We depend upon certain key personnel and may not be able to retain these employees. If we lose the services of these individuals or cannot hire additional qualified personnel, our business will be harmed.
     Our success also depends to a substantial degree on our ability to attract, motivate and retain highly-qualified personnel. There is considerable competition for the services of highly-qualified technical and engineering personnel. We may not be able either to retain our current personnel or hire additional qualified personnel if and when needed.
     Our future performance depends on the continued service of our key technical, managerial and marketing personnel; in particular, David Hershberg, our Chairman, Chief Executive Officer and President, is key to our success based upon his individual knowledge of the markets in which we operate. The employment of any of our key personnel could cease at any time.
Satellites upon which we rely may malfunction or be damaged or lost.
     In the delivery of our services, we lease space segment from various satellite transponder vendors. The damage or loss of any of the satellites used by us, or the temporary or permanent malfunction of any of the satellites upon which we rely, would likely result in the interruption of our satellite-based communications services. This interruption could have a material adverse effect on our business, results of operations and financial condition.
We depend on our suppliers, some of which are our sole or a limited source of supply, and the loss of these suppliers could materially adversely affect our business, results of operations and financial condition.

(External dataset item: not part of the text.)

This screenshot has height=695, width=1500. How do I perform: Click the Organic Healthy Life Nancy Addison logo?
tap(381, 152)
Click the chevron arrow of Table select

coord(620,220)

     We currently obtain most of our critical components and services from limited sources and generally do not maintain significant inventories or have long-term or exclusive supply contracts with our vendors. We have from time to time experienced delays in receiving products from vendors due to lack of availability, quality control or manufacturing problems, shortages of materials or components or product design difficulties. We may experience delays in the future and replacement services or products may not be available when needed, or at all, or at commercially reasonable rates or prices. If we were to change some of our vendors, we would have to perform additional testing procedures on the service or product supplied by the new vendors, which would prevent or delay the availability of our products and services. Furthermore, our costs could increase significantly if we need to change vendors. If we do not receive timely deliveries of quality products and services, or if there are significant increases in the prices of these products or services, it could have a material adverse effect on our business, results of operations and financial condition.
Our network may experience security breaches, which could disrupt our services.
     Our network infrastructure may be vulnerable to computer viruses, break-ins, denial of service attacks and similar disruptive problems caused by our customers or other Internet users. Computer viruses, break-ins, denial of service attacks or other problems caused by third parties could lead to interruptions, delays or cessation in service to our customers. There currently is no existing technology that provides absolute security. We may face liability to customers for such security breaches. Furthermore, these incidents could deter potential customers and adversely affect existing customer relationships.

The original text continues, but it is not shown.